Peled opened the program with Couperin’s Five Dances and demonstrated a bold tone, wide vibrato, and no regard for baroque performance practice. This choice in itself isn’t necessarily a fault, but even on its own terms his modern take was leaden and did not find the charm in Couperin’s work. This was followed by Brahms’ Cello Sonata No. 2 in F, Op. 99. Here, too, Peled’s interpretation proved earthbound and overwrought—lacking the rhythmic swing, strong direction, and unaffected tenderness needed to bring Brahms off the page. Peled’s pianist, Noreen Polera (credited, in another old fashioned touch, in small font with no biographical information) proved herself sensitive, if rather timid.

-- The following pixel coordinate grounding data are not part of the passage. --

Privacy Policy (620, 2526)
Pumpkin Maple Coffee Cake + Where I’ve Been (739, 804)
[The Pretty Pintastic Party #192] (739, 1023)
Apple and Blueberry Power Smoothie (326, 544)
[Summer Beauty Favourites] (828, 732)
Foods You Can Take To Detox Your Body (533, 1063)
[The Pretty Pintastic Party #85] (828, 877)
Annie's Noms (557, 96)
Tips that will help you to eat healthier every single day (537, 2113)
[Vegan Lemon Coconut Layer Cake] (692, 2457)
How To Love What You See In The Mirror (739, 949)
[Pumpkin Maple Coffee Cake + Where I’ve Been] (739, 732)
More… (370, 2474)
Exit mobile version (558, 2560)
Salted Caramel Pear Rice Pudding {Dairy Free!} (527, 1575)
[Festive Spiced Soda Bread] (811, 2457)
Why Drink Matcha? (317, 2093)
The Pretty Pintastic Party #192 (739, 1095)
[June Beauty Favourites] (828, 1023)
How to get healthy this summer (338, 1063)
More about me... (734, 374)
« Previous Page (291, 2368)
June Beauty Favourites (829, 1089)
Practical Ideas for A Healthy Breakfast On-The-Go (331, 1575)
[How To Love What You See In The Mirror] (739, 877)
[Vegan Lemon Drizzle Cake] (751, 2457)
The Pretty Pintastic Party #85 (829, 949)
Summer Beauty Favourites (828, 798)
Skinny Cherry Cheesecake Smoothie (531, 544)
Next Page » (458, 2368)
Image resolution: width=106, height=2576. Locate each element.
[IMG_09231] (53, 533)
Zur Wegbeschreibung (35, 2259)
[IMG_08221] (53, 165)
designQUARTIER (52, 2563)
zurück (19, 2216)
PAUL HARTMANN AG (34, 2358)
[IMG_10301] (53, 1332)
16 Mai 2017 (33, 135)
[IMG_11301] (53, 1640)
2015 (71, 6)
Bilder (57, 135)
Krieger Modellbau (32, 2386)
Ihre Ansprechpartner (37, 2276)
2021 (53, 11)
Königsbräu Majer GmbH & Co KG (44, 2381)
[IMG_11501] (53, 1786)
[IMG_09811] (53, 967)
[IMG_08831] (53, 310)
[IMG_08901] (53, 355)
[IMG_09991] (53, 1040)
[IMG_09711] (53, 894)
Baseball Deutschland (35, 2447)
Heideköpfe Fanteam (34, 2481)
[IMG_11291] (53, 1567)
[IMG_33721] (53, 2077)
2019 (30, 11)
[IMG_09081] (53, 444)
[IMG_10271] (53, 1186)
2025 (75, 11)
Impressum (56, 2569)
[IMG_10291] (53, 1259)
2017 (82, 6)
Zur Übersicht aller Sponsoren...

After intermission, Peled spoke from the stage and explained that he designed the second half of the program as light entertainment to balance the weightier first half. Another goal was to make it a bit of a cello exposition for the students in attendance—a cellist’s cello recital, if you will—as he is a visiting pedagogue at BoCo this week. Gaspar Cassado’s Requiebros and David Popper’s Tarantella were both charming pieces and indeed good showcases for Pelad’s formidable technique. Franz Schubert’s famous Ave Maria was appropriately pretty but still not free of the heaviness that had plagued the Brahms.
We were lucky, however, to have Peled introduce us to the next piece: Tsintsadze’s Five Pieces on Folk Themes. Tsintsadze is a living composer from Tbilisi and this piece was based on the folk music of Georgia and reinterpreted in a manner somewhat reminiscent of Bartok. Peled explained that he was sent the score and decided to learn it because it looked both “cool” and impossible to play. The first movement was a haunting peasant song, and the second was a guitar-inspired movement with pizzicato fireworks. The third movement was a wedding song, the fourth a lullaby, and the finale was a vibrant dance. In this piece Peled was clearly in his element and his playing was both impressively virtuosic and expressively unrestrained.
Next came the brief “Schindler’s List” theme—somewhat cloying without the tension of its cinematic context. To close came Karl Davidoff’s At the Fountain, another showcase for textbook cello virtuosity. In response to a standing ovation, Peled took to the stage as if to give an encore, but instead offered to answer questions from the audience. Few took advantage of the opportunity, but it’s a nice idea that could play well with the right crowd.